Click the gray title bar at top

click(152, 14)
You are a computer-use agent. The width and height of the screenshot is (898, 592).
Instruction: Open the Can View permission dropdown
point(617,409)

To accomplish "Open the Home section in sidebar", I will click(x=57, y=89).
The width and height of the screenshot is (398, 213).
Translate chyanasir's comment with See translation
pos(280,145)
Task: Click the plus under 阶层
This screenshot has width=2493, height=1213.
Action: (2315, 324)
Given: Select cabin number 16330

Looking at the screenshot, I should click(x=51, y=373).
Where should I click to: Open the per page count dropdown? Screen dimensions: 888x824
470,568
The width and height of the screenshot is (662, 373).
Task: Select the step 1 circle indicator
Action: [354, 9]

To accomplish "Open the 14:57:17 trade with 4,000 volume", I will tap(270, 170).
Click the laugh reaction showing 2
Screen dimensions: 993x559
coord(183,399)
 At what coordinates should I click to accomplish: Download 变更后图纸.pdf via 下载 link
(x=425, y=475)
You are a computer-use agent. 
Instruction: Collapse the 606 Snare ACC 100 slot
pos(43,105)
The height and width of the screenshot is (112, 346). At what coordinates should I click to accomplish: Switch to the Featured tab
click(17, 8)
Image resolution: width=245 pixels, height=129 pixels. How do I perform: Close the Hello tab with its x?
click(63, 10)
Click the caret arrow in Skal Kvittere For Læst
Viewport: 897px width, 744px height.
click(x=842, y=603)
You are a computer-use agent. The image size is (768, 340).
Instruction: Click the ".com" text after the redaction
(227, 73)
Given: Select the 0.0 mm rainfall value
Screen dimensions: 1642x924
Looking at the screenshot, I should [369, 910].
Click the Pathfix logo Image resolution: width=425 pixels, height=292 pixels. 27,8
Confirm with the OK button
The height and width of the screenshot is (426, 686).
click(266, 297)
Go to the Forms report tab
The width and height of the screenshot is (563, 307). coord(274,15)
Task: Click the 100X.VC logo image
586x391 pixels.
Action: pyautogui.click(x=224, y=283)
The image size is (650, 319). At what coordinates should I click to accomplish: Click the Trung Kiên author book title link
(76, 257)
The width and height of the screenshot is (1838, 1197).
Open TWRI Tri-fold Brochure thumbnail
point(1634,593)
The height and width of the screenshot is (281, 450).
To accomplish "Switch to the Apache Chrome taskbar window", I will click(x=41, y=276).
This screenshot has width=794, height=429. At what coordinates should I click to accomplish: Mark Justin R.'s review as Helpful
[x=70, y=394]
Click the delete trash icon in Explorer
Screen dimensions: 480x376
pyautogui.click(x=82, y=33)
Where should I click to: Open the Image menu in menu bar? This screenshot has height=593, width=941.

★ ★ ★ ★ ★

* _Written request_: Rewrite the material above with every "Instruction" replaced by "Command", keeping everything else the same.

* _Answer to this task_:
Click the gray title bar at top

click(152, 14)
You are a computer-use agent. The width and height of the screenshot is (898, 592).
Command: Open the Can View permission dropdown
point(617,409)

To accomplish "Open the Home section in sidebar", I will click(x=57, y=89).
The width and height of the screenshot is (398, 213).
Translate chyanasir's comment with See translation
pos(280,145)
Task: Click the plus under 阶层
This screenshot has width=2493, height=1213.
Action: (2315, 324)
Given: Select cabin number 16330

Looking at the screenshot, I should click(x=51, y=373).
Where should I click to: Open the per page count dropdown? Screen dimensions: 888x824
470,568
The width and height of the screenshot is (662, 373).
Task: Select the step 1 circle indicator
Action: [354, 9]

To accomplish "Open the 14:57:17 trade with 4,000 volume", I will tap(270, 170).
Click the laugh reaction showing 2
Screen dimensions: 993x559
coord(183,399)
 At what coordinates should I click to accomplish: Download 变更后图纸.pdf via 下载 link
(x=425, y=475)
You are a computer-use agent. 
Command: Collapse the 606 Snare ACC 100 slot
pos(43,105)
The height and width of the screenshot is (112, 346). At what coordinates should I click to accomplish: Switch to the Featured tab
click(17, 8)
Image resolution: width=245 pixels, height=129 pixels. How do I perform: Close the Hello tab with its x?
click(63, 10)
Click the caret arrow in Skal Kvittere For Læst
Viewport: 897px width, 744px height.
click(x=842, y=603)
You are a computer-use agent. The image size is (768, 340).
Command: Click the ".com" text after the redaction
(227, 73)
Given: Select the 0.0 mm rainfall value
Screen dimensions: 1642x924
Looking at the screenshot, I should [369, 910].
Click the Pathfix logo Image resolution: width=425 pixels, height=292 pixels. 27,8
Confirm with the OK button
The height and width of the screenshot is (426, 686).
click(266, 297)
Go to the Forms report tab
The width and height of the screenshot is (563, 307). coord(274,15)
Task: Click the 100X.VC logo image
586x391 pixels.
Action: pyautogui.click(x=224, y=283)
The image size is (650, 319). At what coordinates should I click to accomplish: Click the Trung Kiên author book title link
(76, 257)
The width and height of the screenshot is (1838, 1197).
Open TWRI Tri-fold Brochure thumbnail
point(1634,593)
The height and width of the screenshot is (281, 450).
To accomplish "Switch to the Apache Chrome taskbar window", I will click(x=41, y=276).
This screenshot has width=794, height=429. At what coordinates should I click to accomplish: Mark Justin R.'s review as Helpful
[x=70, y=394]
Click the delete trash icon in Explorer
Screen dimensions: 480x376
pyautogui.click(x=82, y=33)
Where should I click to: Open the Image menu in menu bar? This screenshot has height=593, width=941.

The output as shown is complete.